“Who does?” The girl’s eyes opened wide.
“My uncle, Nicholas Fischer.”
“Oh, Nicholas Fischer.” The girl’s voice dropped. “But he is the kindest man! Comes here with books. He sells them to Mr. Morrow who owns this store—secondhand books. Perhaps they come from the trunks. And Mr. Morrow says he helps poor people, your uncle does, and he doesn’t let anyone know who it is.”
“But he buys trunks, other people’s trunks, and sells them!” Grace insisted.
“Yes, buys them at auction, I guess. Several people on this street do that. Express auctions, railway auctions, storage house auctions and all that. And you are to help him open them up!” she exclaimed quite suddenly. “You are to explore them? How I envy you!”
“Envy?” Grace stared in unbelief.
“But why not? Think of the things you may find. Diamonds perhaps; stocks and bonds; rare old coins and rarer old books; ancient silver plate. Just think of the things people pack away in their trunks! Letters; diaries; quaint old pictures. It—why it’s like a trip around the world!”
“But it—it seems so unfair,” Grace wavered.

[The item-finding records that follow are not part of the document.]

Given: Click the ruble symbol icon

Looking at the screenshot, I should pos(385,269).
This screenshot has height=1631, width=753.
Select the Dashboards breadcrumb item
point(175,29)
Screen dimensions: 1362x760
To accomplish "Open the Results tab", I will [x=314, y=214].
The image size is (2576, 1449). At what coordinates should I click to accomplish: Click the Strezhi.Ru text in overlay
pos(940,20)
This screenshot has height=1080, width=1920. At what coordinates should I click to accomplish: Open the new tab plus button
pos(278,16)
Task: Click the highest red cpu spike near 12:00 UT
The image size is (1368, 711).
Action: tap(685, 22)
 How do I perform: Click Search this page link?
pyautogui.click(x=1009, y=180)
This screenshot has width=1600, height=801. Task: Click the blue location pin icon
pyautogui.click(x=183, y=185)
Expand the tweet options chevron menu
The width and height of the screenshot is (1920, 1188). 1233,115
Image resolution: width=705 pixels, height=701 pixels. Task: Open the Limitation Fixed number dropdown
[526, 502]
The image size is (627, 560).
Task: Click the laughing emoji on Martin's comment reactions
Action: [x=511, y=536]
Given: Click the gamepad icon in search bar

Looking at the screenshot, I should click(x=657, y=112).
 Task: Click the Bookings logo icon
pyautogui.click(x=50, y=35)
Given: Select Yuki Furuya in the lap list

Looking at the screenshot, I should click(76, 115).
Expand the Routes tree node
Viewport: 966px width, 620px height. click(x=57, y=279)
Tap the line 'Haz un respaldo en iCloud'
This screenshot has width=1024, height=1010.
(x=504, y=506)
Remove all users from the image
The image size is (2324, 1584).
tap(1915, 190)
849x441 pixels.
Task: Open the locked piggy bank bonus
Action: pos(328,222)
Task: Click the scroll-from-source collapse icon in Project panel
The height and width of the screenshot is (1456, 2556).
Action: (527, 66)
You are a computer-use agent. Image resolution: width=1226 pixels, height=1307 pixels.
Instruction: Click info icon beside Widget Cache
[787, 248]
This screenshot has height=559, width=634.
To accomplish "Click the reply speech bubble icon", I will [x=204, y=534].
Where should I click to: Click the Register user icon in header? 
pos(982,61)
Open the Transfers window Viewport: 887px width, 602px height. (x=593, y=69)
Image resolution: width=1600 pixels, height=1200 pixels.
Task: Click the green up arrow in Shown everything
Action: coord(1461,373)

“You’re not the one that’s being unfair,” the bright-eyed one reasoned. “Those people can’t have their things in those trunks. Perhaps they are dead. In some cases they lost their trunks because they were too poor to pay storage or express charges. You can’t well help that. So why think about it?”
Grace Krowl was to think about it many times and in the end to do something about it. That something was to draw her into a great deal of trouble. For the moment she left the little secondhand bookshop soothed, comforted, and filled with a desire to call again.